What the task requires: Could you print, exactly and without pictures, only the lines from the one with "At what coordinates" through the end of the records below?

┄┄┄┄┄┄┄┄┄┄

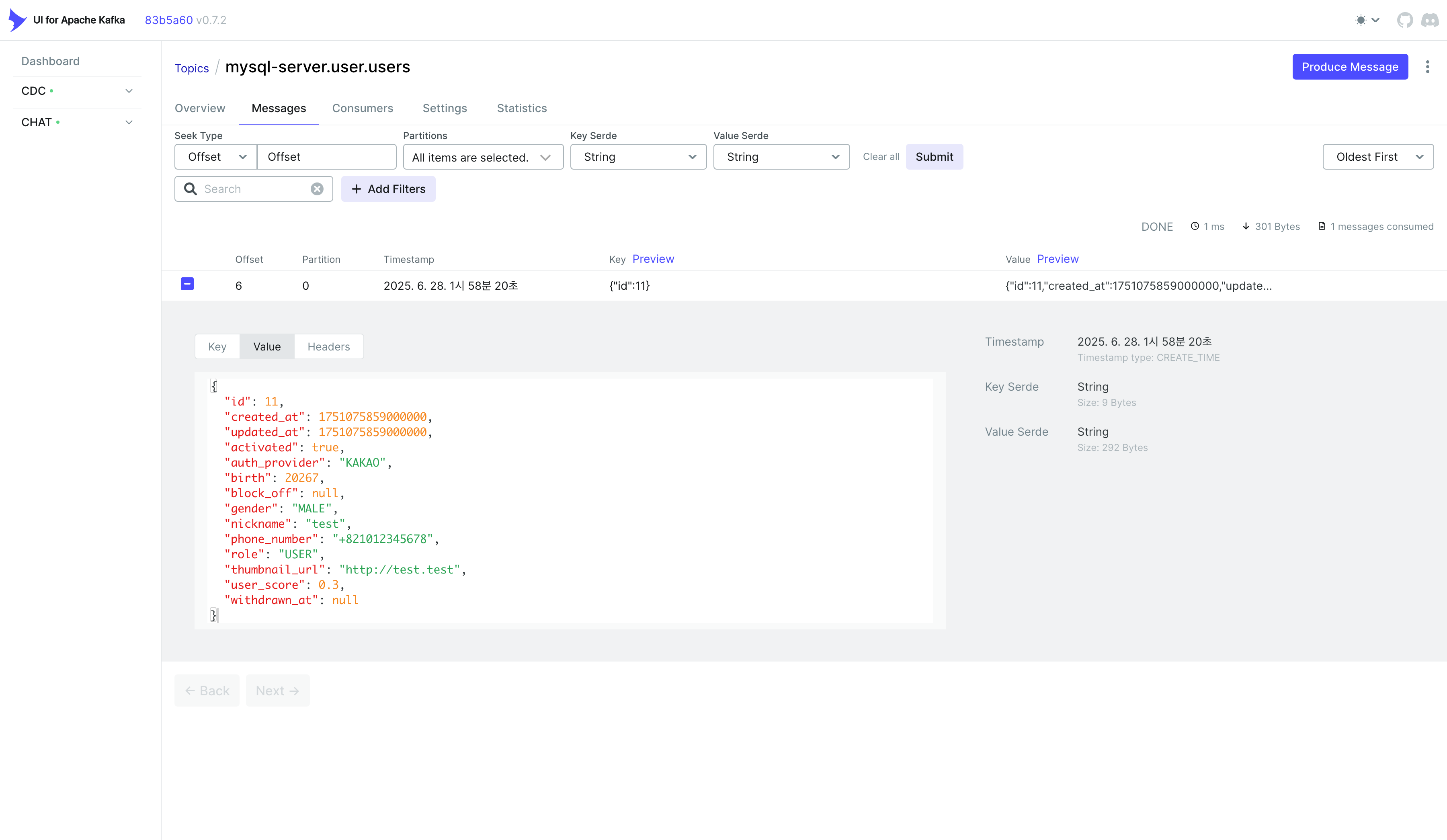1447x840 pixels.
Task: Open the GitHub repository icon
Action: pyautogui.click(x=1404, y=20)
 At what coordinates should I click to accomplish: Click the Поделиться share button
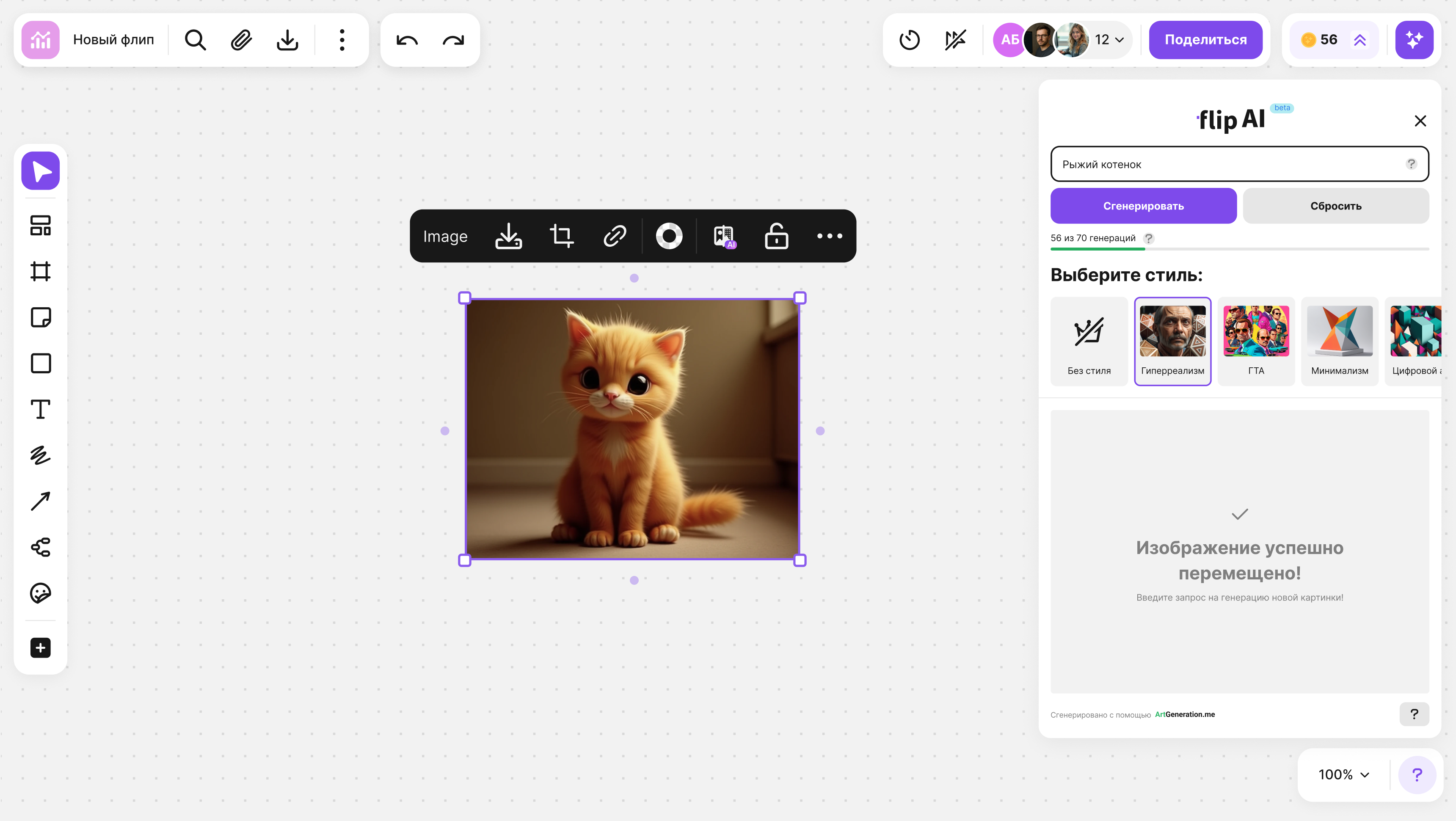[x=1205, y=40]
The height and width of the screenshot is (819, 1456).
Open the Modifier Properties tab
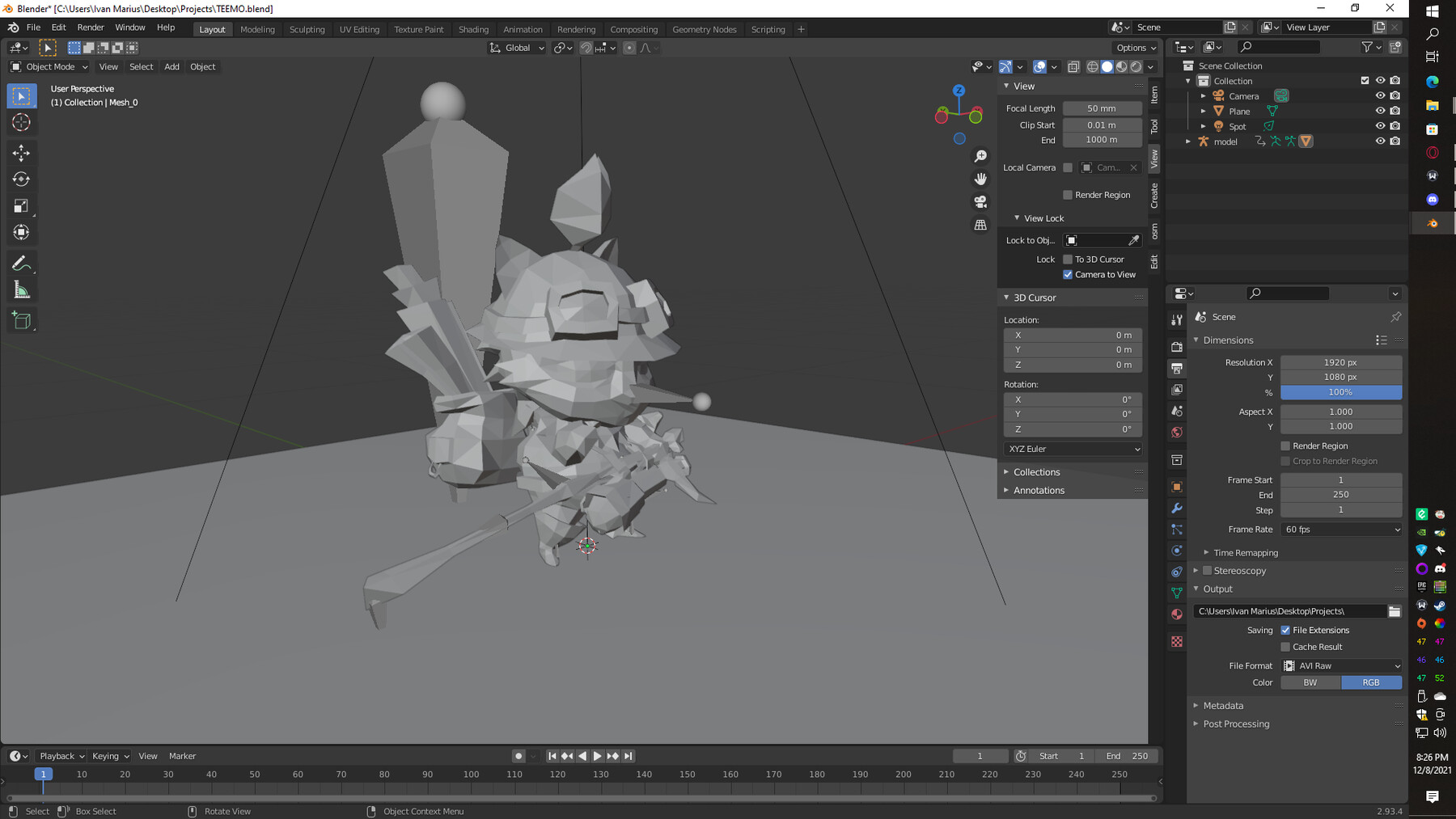[x=1176, y=508]
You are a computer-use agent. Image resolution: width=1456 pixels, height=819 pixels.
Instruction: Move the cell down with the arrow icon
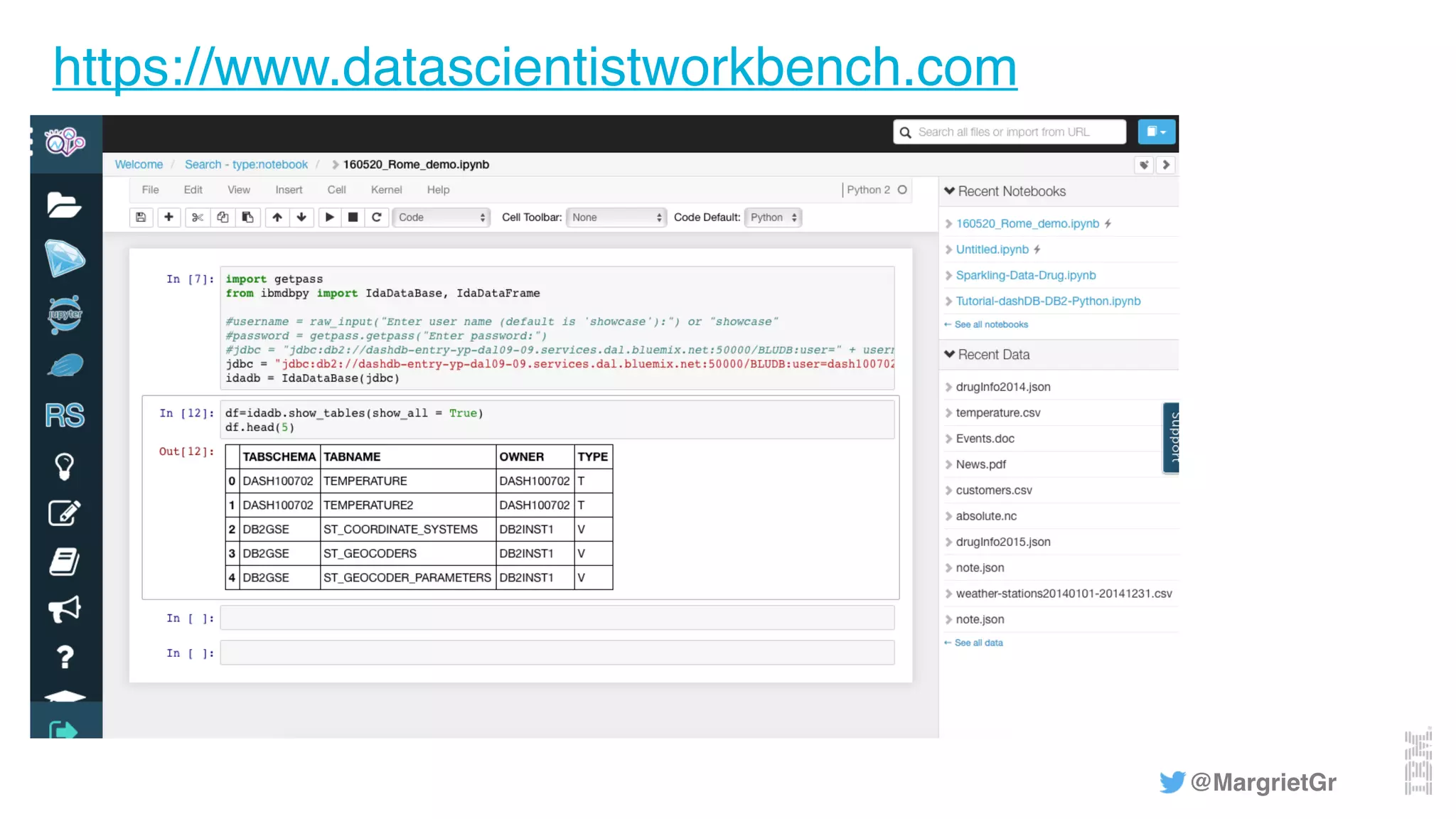(301, 218)
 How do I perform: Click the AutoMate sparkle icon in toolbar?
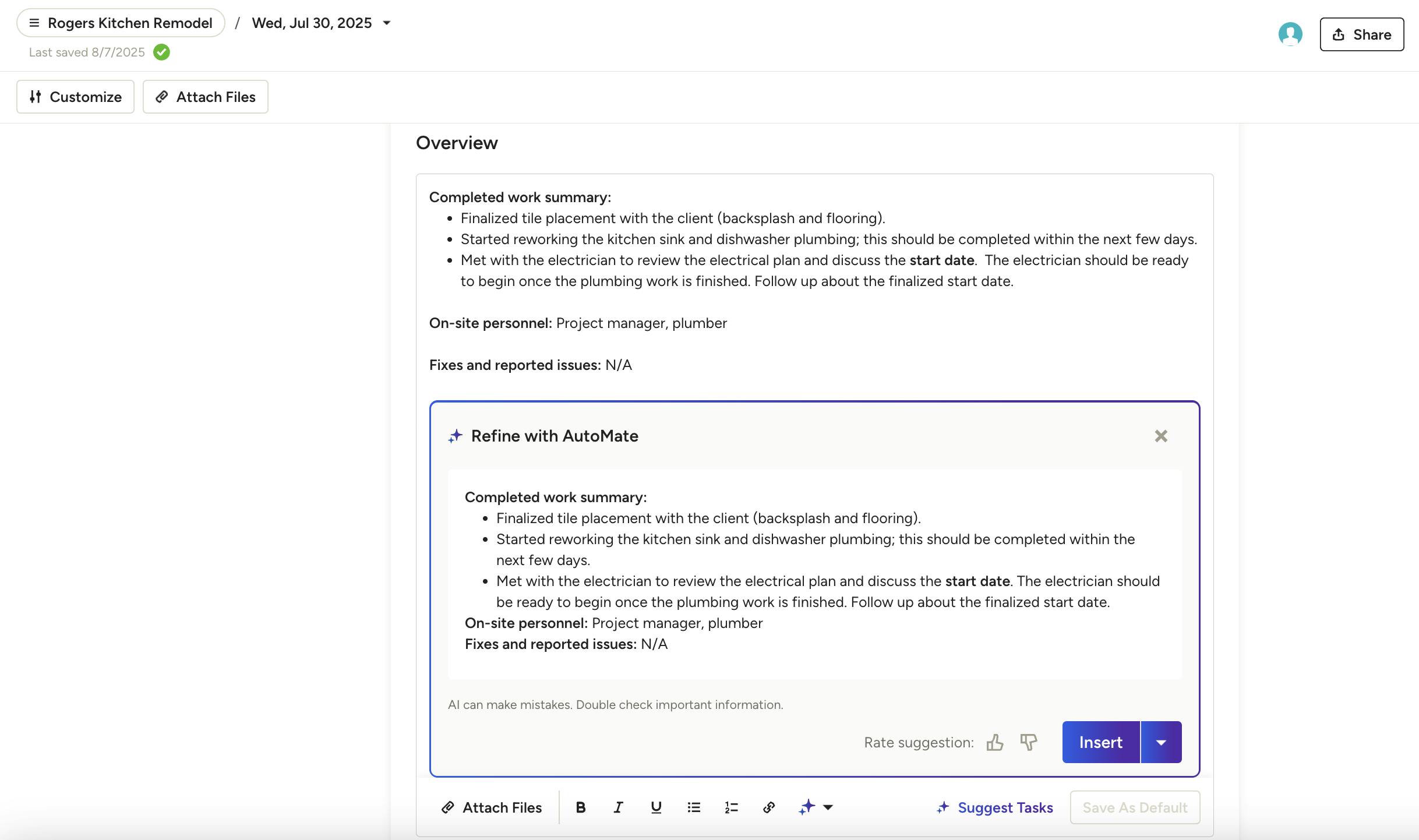pos(807,807)
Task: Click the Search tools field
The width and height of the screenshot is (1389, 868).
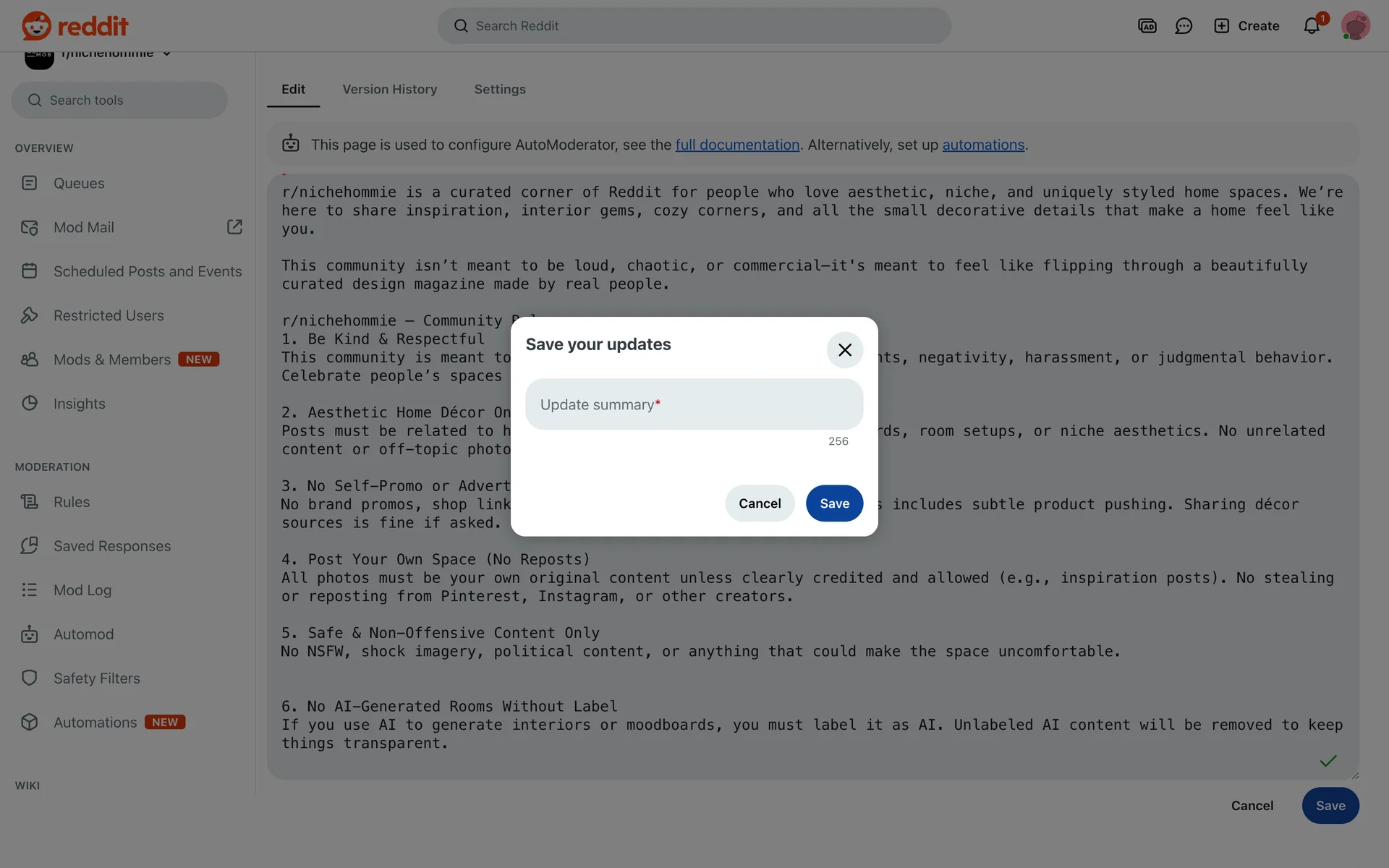Action: click(119, 101)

┄┄┄┄┄┄┄┄┄┄

Result below:
 At what coordinates should I click to accomplish: Click the Поделиться share button
[x=1205, y=40]
The height and width of the screenshot is (819, 1456).
Open the Modifier Properties tab
[x=1176, y=508]
You are a computer-use agent. Image resolution: width=1456 pixels, height=819 pixels.
Instruction: Move the cell down with the arrow icon
(301, 218)
 How do I perform: Click the AutoMate sparkle icon in toolbar?
pos(807,807)
Task: Click the Search tools field
The width and height of the screenshot is (1389, 868).
Action: click(119, 101)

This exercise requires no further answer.